Collisions with Earth?


The aptly named Meteor Crater in Arizona. It is 1200 m wide and 170 m deep.
Some families of asteroids (those with similar orbits) cross the orbit of the Earth. These are called the Apollo asteroids, or Earth Crossing Asteroids. Some of the closest are even dubbed near-Earth Asteroids (or NEAs). They have often been the subject of science-fiction stories due to their chances of colliding with the Earth. In fact, NEA collisions with Earth are expected to occur once every few million years. One of the most dramatic pieces of evidence for such collisions exists in the form of a giant impact crater located in the Arizona desert. Similar collisions may have caused some massive extinction events on Earth -- such as the end of the dinosaurs 65 million years ago. The reason for such devastation is not just the impact itself, but the profound after effects resulting from the collision. The most damaging effect being an opaque dust cloud which would be released into the atmosphere; this dust cloud would block most of the essential light we receive from the sun and cause massive die-outs of vegetation.

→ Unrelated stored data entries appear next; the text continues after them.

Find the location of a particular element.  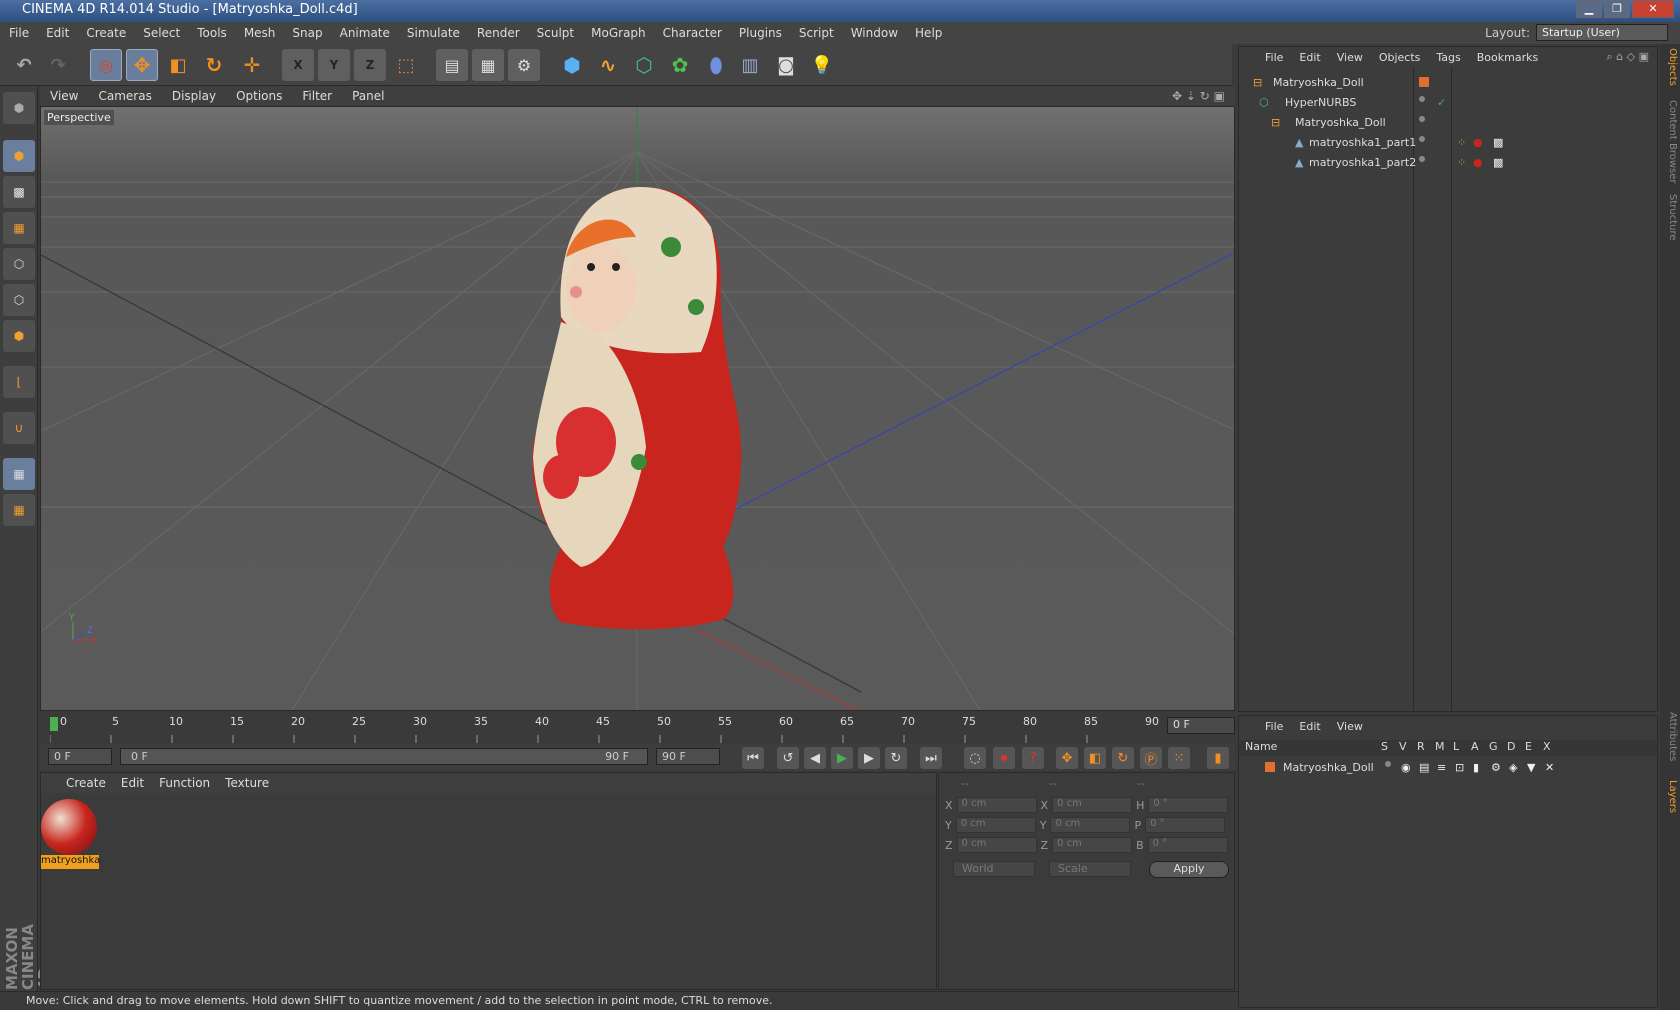

tab-structure: Structure is located at coordinates (1670, 218).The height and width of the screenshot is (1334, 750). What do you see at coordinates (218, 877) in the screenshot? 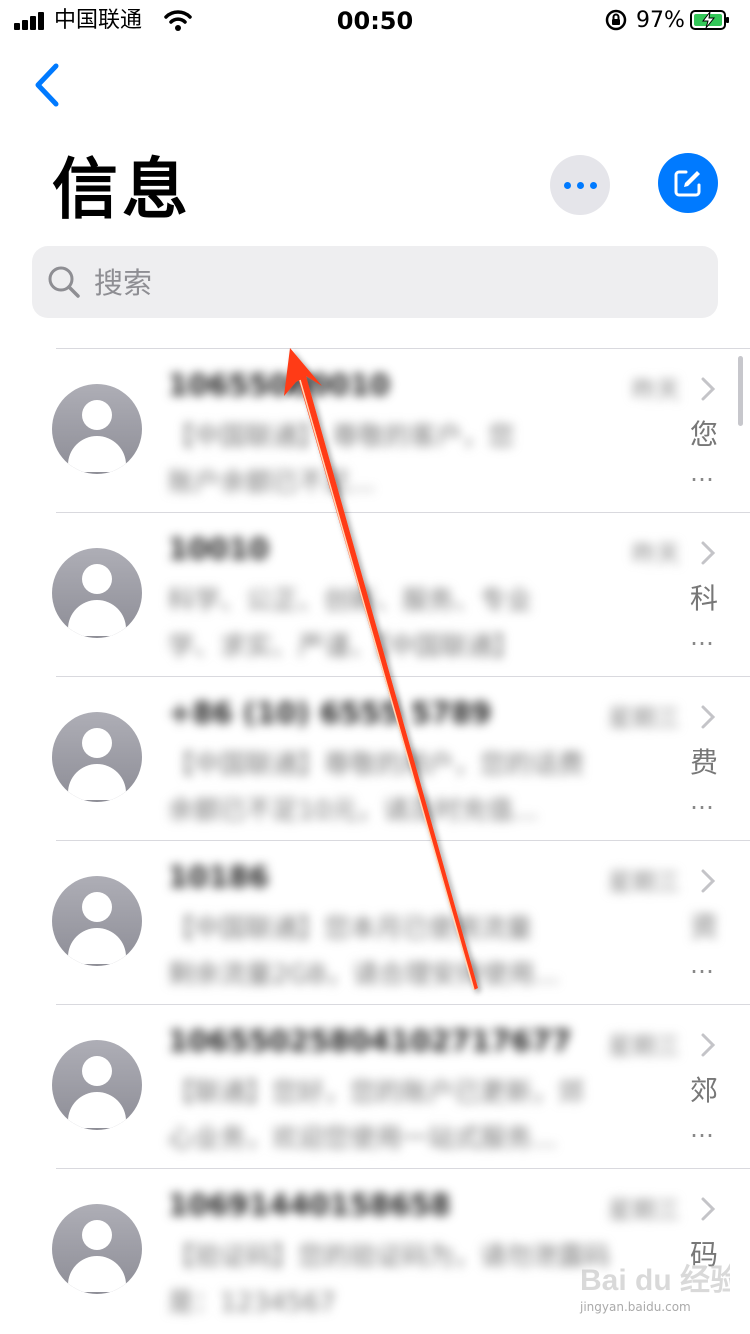
I see `sender-name: 10186` at bounding box center [218, 877].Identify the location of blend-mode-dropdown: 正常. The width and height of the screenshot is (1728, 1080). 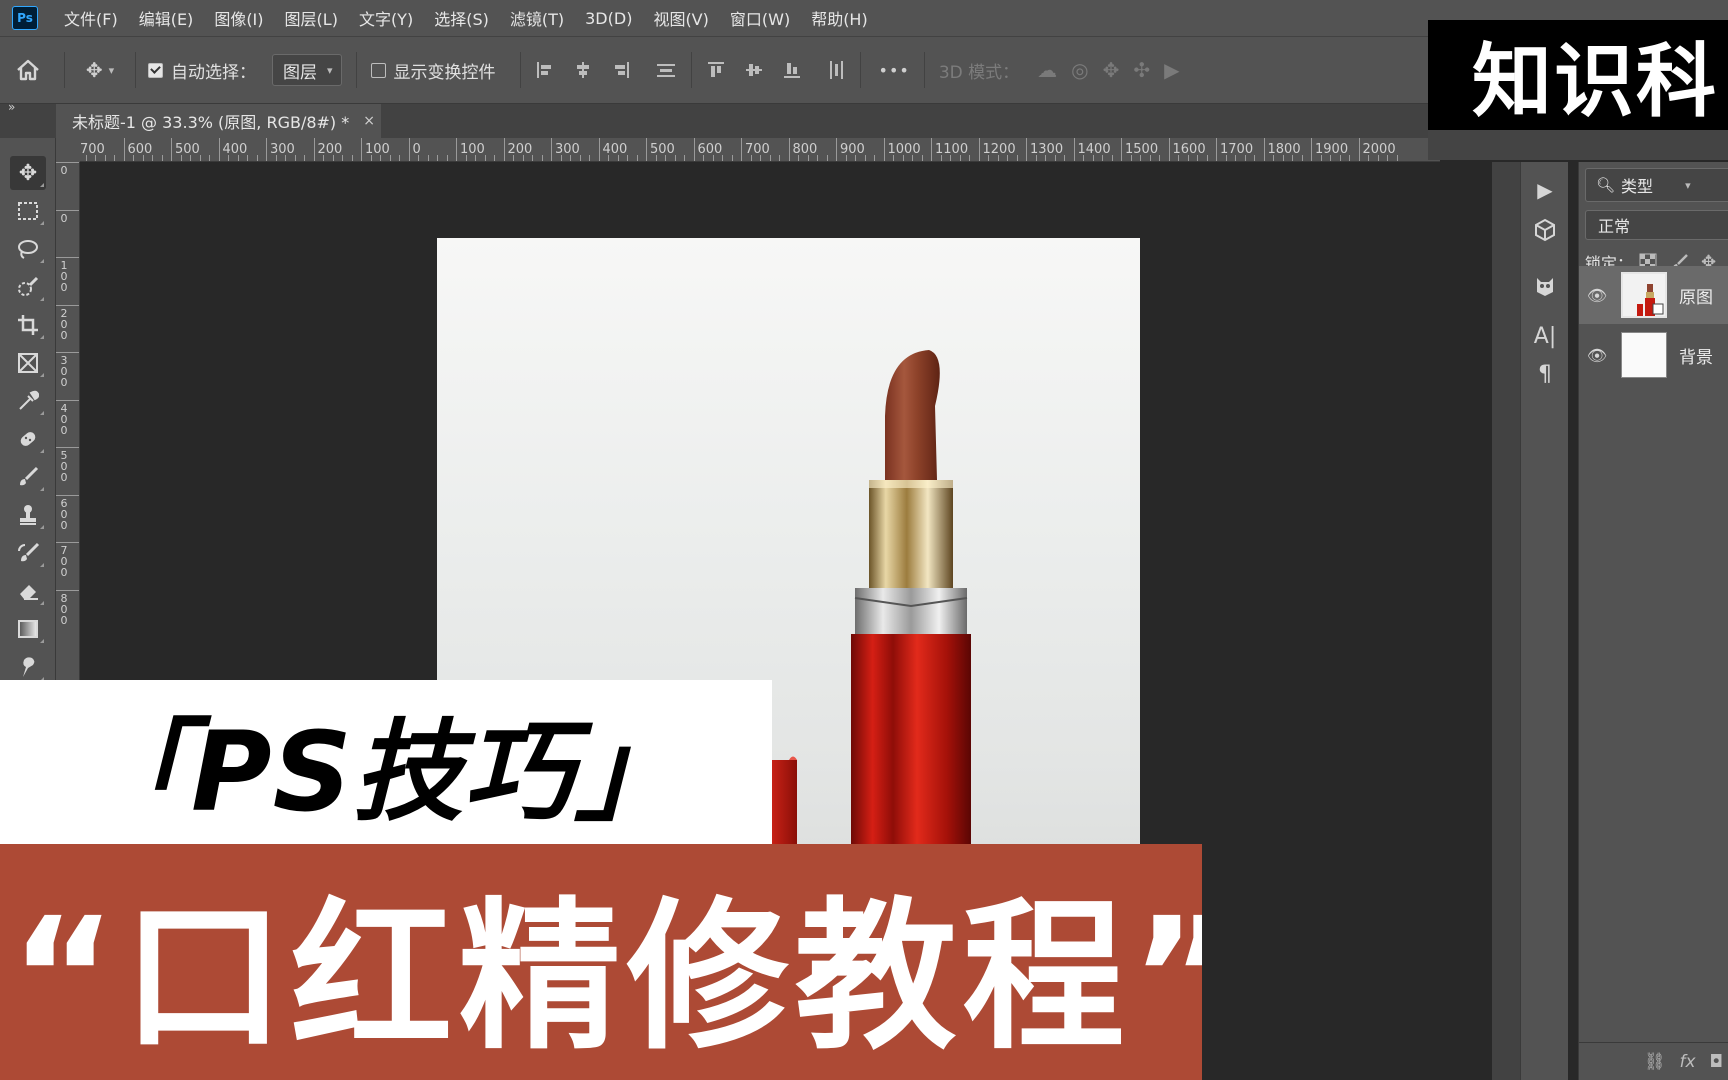
(1656, 225).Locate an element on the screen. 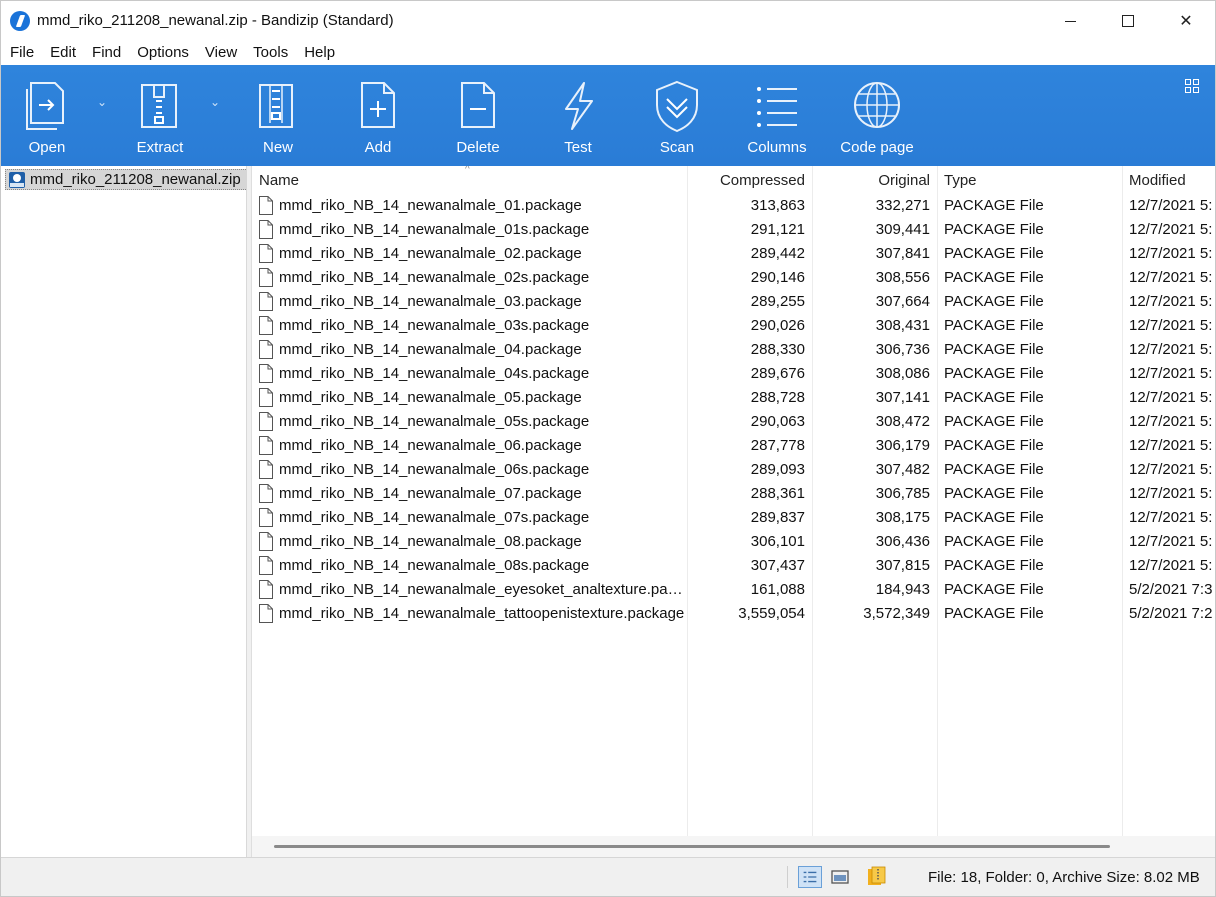  extract-icon is located at coordinates (159, 106). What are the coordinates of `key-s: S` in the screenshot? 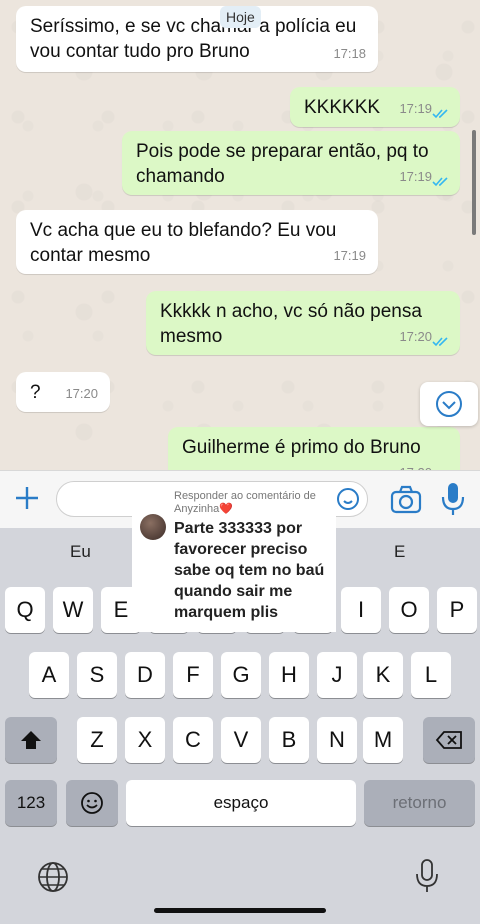 It's located at (97, 675).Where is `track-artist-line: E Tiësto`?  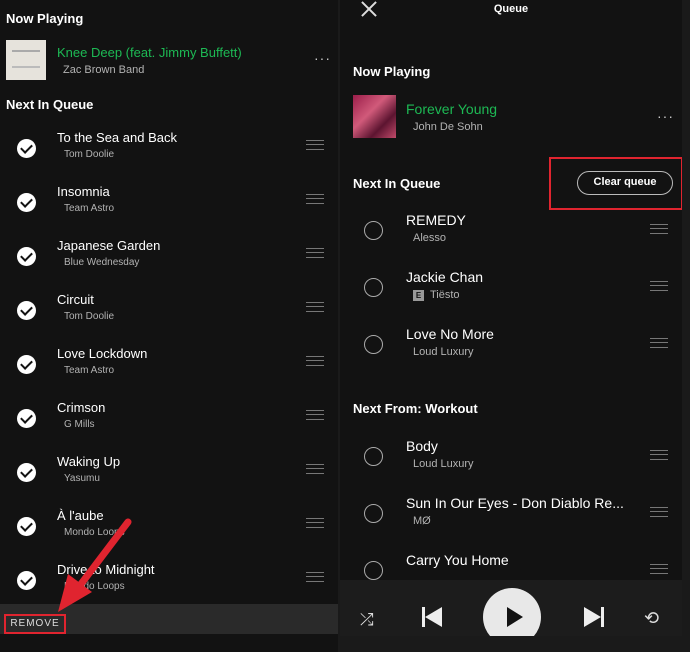
track-artist-line: E Tiësto is located at coordinates (436, 295).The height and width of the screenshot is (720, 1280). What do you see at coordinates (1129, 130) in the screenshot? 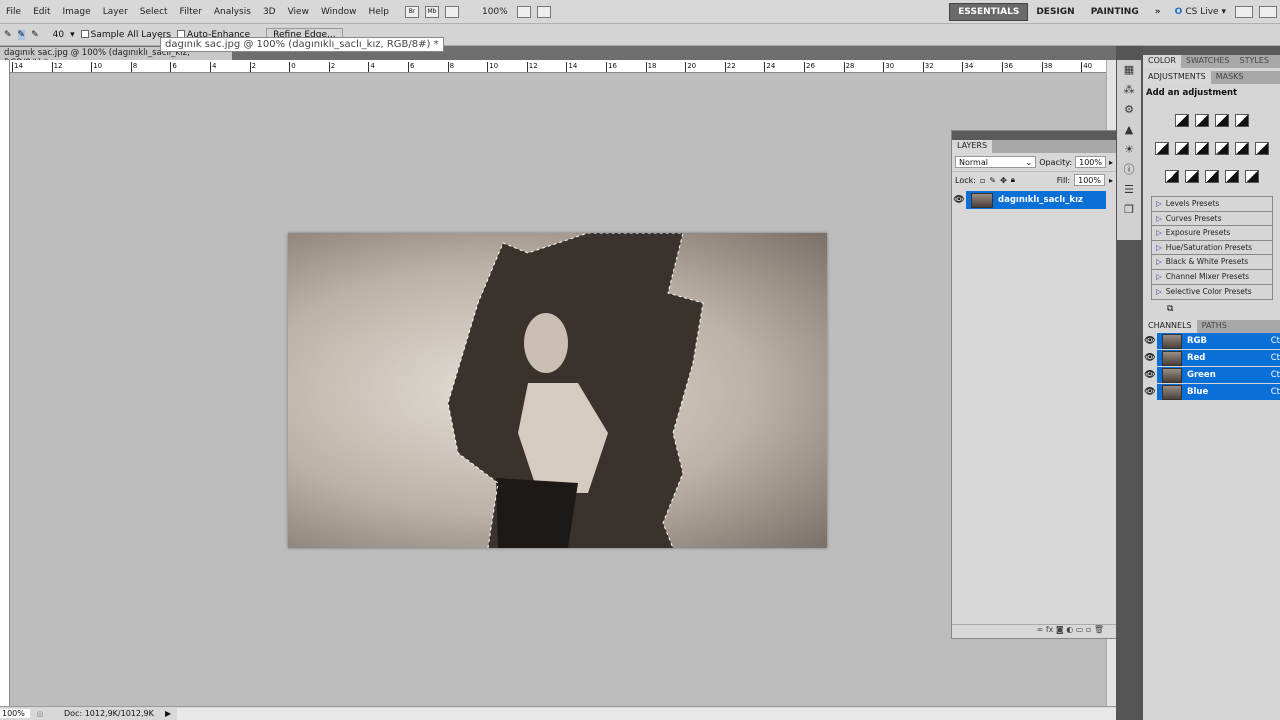
I see `navigator-icon: ▲` at bounding box center [1129, 130].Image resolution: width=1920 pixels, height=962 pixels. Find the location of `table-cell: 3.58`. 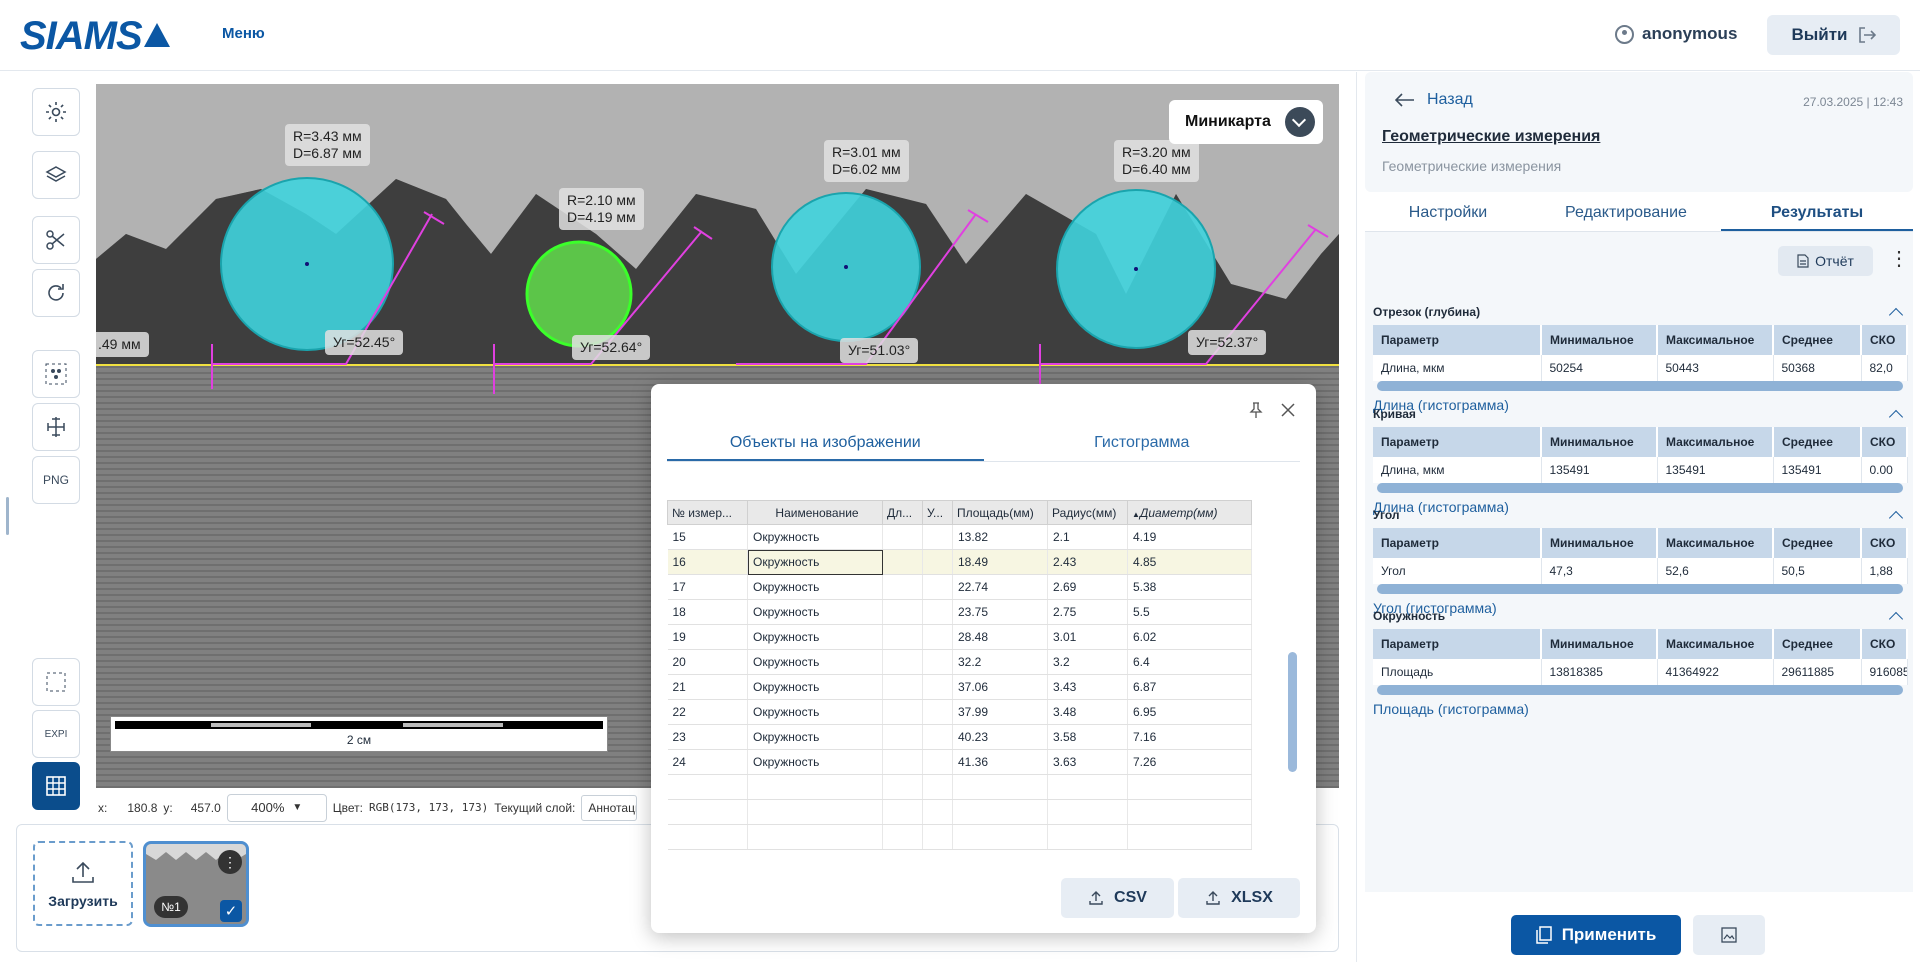

table-cell: 3.58 is located at coordinates (1088, 737).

It's fairly obvious therefore, why recent news of an asteroid -- on a collision course with the Earth -- became such a scare! On March 12, 1998 the Central Bureau for Astronomical Telegrams announced that the asteroid called 1997 XF11 was going to come very close to, or even hit the Earth in thirty years' time -- on October 26, 2028. Fortunately, as astronomers obtained more accurate data on this NEA's orbit, they later determined that 1997 X11 was not likely to collide with the earth -- but would pass no closer than 600,000 miles away. This is more than double the distance between the Earth and the Moon and is considerably safer than the original distance estimate of passage within 30,000 miles. These reports have demonstrated the need for obtaining confirming measurements of such critical information before making announcements which can have such frighteningly global effects. This episode has also heightened the public's awareness of the importance of NEAs and may lead to better plans for dealing with possible impacts in the future.